Many of the great and the good of the prison reform world
gathered yesterday morning at Church House to hear Justice Secretary David Gauke
’s second major speech on prison reform in six months. His words were well enough received by an
audience mostly relieved that he hadn’t been shifted to another post.
Good that he’s found £30 million to repair prisons and equip
more cells with phones. But its relatively small beer and maybe not new money. Of the array of initiatives he announced, quite what “digital categorisation” and “drug diagnostics”
will deliver remains to be seen. And as for “Lifetime Offender Management”-
well it doesn’t exactly sound like a ringing endorsement of the rehabilitative
ideal. Increasing
release on temporary licence, improving incentives and creating more in the way
of enhanced living conditions for prisoners who engage in rehabilitation sound promising
if not entirely new. Forgive the scepticism, but as with Reform and
Resettlement Prisons before them, there’s always the worry that these will be the
stuff of speeches and press releases rather than sustainable real-world practice.
In- Cell telephones apart- the more progressive the policy
ideas, the more aspirational and less concrete they become. Gauke, for example
thinks too many people go to prison for prolific petty crime and short
custodial sentences should only be used where absolutely appropriate. So what
will he do? Introduce legislation restricting their imposition? Instruct the
Sentencing Council to revise their guidelines? So far neither has been
mentioned. It won’t happen of its own accord, particularly with probation in
such a state.
The reason for the timing of Gauke’s speech became clear today,
with the Chief Inspector’s excoriating annual report on prisons. Peter Clarke has seen conditions which he
says have no place in an advanced nation in the 21st century. And prisons are still
becoming less safe not more. For Clarke,
“improvement has yet to materialise”. Both staff and prisoners alike seem to
have become inured to conditions that should not be accepted.
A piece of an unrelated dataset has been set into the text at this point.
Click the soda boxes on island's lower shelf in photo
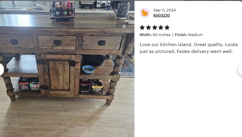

Cleverly getting his retaliation in first, Gauke was trying
to give a rather more positive impression of the Government's management of penal affairs- as well as blunting the impact of Clarke's report .
Just in case he looked too liberal, Gauke's Church House policies were framed as “a fresh
crackdown on crime in prison”. If only. The real crime in prison of course is that
they have been allowed to deteriorate so far.